» **Brief**
Please rewrite the records from the line with "This screenshot has height=675, width=1200." to the line with "coord(159,175)", replacing "Blame" with "History" and leaving everything else unchanged.

» **Data entries**
------------------------------------------------------------------------

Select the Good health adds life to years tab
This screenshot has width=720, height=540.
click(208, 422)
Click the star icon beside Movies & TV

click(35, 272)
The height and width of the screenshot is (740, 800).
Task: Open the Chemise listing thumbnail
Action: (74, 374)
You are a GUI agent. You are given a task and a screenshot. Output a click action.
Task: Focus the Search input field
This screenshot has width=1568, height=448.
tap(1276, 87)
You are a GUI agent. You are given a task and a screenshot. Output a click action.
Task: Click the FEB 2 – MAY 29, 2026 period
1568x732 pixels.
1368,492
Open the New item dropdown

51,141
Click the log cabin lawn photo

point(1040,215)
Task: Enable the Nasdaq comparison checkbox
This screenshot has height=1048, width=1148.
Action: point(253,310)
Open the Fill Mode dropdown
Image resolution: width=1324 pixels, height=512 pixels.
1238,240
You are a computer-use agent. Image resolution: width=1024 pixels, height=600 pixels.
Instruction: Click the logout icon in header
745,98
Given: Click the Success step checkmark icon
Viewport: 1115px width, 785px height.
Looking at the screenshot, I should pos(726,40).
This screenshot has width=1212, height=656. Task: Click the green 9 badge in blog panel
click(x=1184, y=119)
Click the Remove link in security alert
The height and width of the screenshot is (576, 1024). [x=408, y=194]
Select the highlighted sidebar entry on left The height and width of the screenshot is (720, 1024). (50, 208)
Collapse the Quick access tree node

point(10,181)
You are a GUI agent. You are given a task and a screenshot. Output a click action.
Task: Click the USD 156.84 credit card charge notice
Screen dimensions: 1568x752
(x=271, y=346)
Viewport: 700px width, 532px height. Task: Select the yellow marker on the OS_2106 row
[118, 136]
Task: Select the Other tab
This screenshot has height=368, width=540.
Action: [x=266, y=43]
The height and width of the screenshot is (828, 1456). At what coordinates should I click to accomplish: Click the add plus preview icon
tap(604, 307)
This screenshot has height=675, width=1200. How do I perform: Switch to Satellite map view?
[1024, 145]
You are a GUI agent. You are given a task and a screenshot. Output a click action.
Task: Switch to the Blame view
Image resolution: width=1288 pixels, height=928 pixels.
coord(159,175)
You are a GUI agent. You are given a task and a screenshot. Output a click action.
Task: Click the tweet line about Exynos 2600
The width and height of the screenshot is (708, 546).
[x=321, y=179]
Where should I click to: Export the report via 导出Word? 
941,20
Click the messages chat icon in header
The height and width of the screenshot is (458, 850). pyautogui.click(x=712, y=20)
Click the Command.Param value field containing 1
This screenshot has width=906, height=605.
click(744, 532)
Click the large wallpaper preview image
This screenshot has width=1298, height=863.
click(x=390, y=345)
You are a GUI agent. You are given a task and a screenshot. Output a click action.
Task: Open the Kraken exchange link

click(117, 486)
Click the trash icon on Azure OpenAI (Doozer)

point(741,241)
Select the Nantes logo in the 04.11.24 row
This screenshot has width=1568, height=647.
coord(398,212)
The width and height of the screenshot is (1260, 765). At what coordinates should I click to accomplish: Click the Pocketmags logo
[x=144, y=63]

------------------------------------------------------------------------

» **Written answer**
This screenshot has height=675, width=1200. How do I perform: Switch to Satellite map view?
[1024, 145]
You are a GUI agent. You are given a task and a screenshot. Output a click action.
Task: Switch to the History view
Image resolution: width=1288 pixels, height=928 pixels.
coord(159,175)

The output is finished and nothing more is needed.